Many of our competitors have a substantial amount of intellectual property that we must continually strive to avoid infringing as we improve our own business processes and develop new products and applications. Although it is our policy and intention not to infringe valid patents of which we are aware, we cannot provide assurances that our processes and products and other activities do not and will not infringe issued patents (whether present or future) or other intellectual property rights belonging to others. There nonetheless could be third-party patents that cover our products, processes or technologies, and it is possible that we could be liable for infringement of such patents and could be required to take remedial or curative actions to continue our manufacturing and sales activities with respect to one or more products that are found to be infringing. We may also be subject to indemnity claims by our business partners arising out of claims of their alleged infringement of the patents, trademarks and other intellectual property rights of third parties in connection with their use of our products.

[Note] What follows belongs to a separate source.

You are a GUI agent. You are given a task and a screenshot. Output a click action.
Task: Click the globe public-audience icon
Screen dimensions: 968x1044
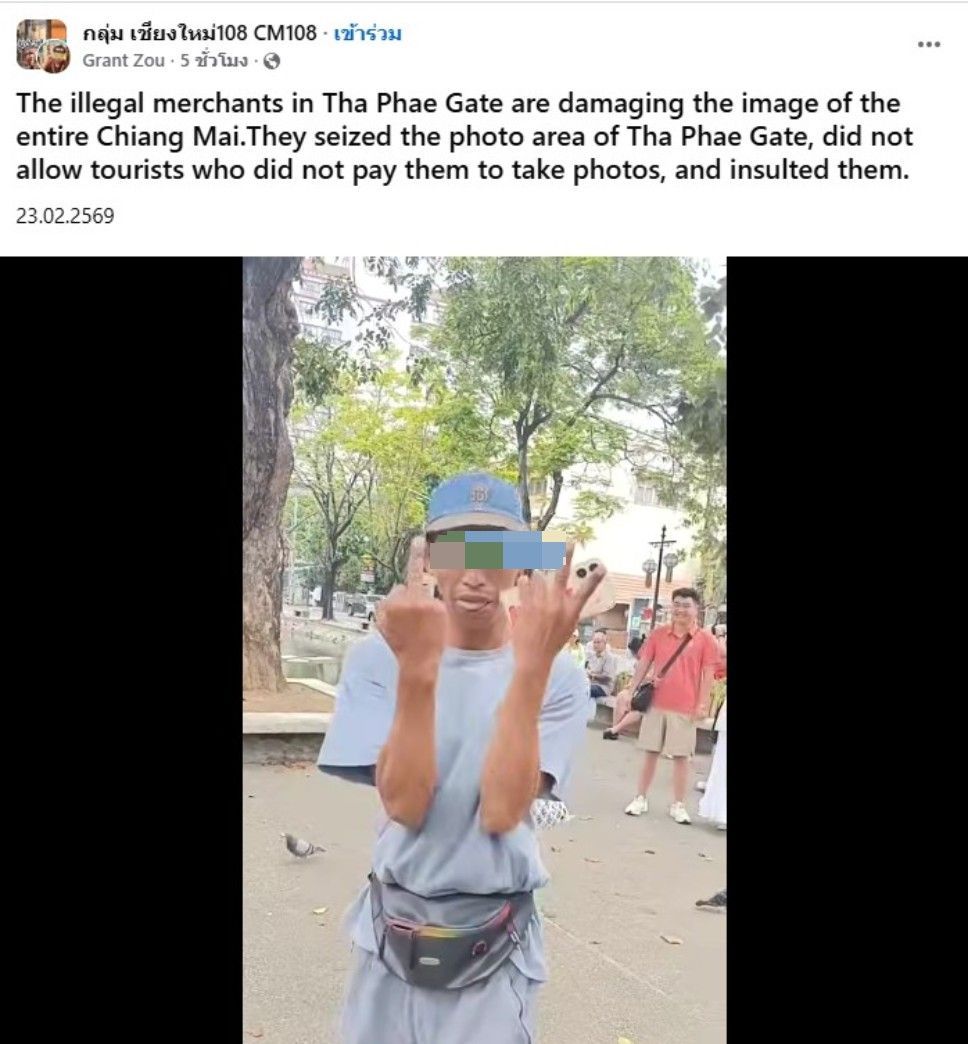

Intellectual property litigation often is expensive and time-consuming, regardless of the merits of any claim, and our involvement in such litigation could divert our management’s attention from operating our business. If we were to discover that any of our processes, technologies or products infringe on the valid intellectual property rights of others, we may not be able to obtain the necessary licenses on acceptable terms, or at all, or be able to modify our processes or technologies or re-engineer our products in a manner that is successful in avoiding infringement. Moreover, if we are sued for infringement and lose, we could be required to pay substantial damages and/or be enjoined from using or selling the infringing products or technology. Any of the foregoing could cause us to incur significant costs and prevent us from selling our products and could have an adverse effect on our financial condition and results of operations.
Risks Related to Data Security
Data security breaches could compromise sensitive information related to our business or the private information of our employees, vendors, and customers, which could adversely affect our business and our reputation.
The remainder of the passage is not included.